# ACTION ITEM
Each word in the data below should be copied exactly; the images should not.

*** EXTRACTED INFORMATION Section Begins ***

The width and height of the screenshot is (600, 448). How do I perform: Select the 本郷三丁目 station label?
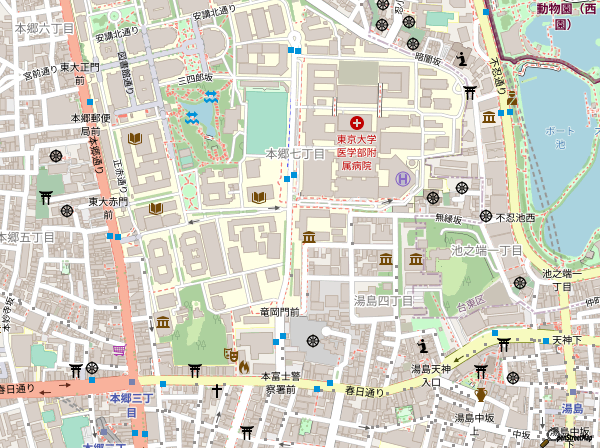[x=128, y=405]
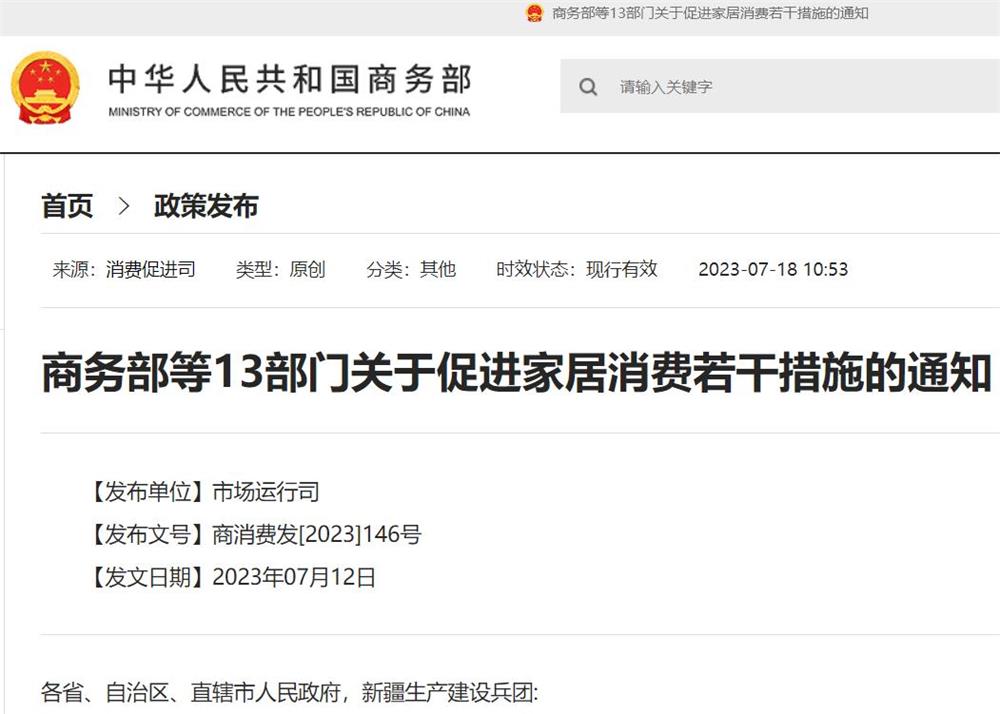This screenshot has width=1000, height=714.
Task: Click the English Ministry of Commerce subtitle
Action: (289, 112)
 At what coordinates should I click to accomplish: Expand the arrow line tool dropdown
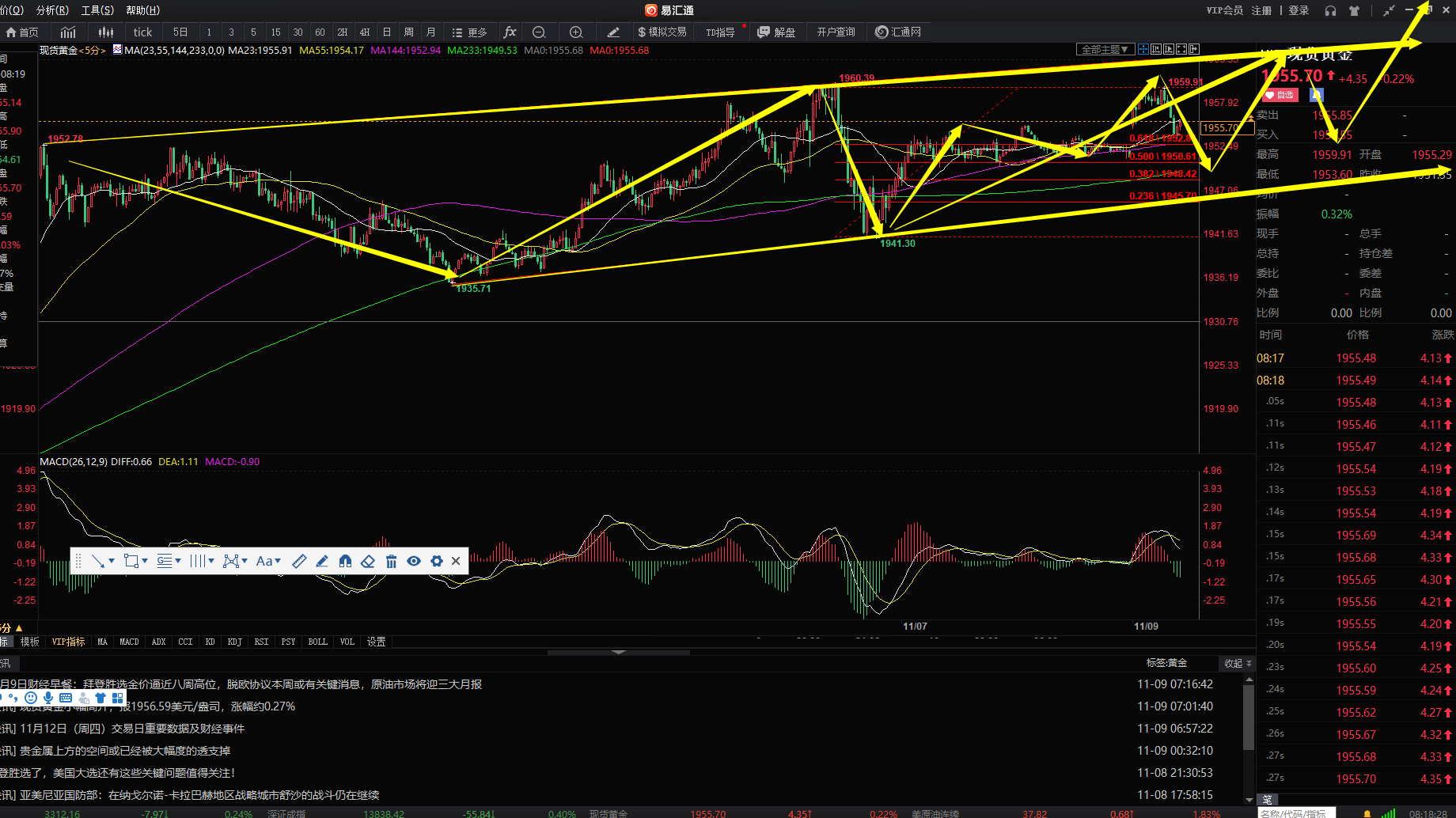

*** EXTRACTED INFORMATION Section Ends ***

# EXPECTED ANSWER
The width and height of the screenshot is (600, 448). How do I perform: Select the 本郷三丁目 station label?
[x=128, y=405]
This screenshot has width=1000, height=714.
Task: Click the English Ministry of Commerce subtitle
Action: (289, 112)
 At what coordinates should I click to accomplish: Expand the arrow line tool dropdown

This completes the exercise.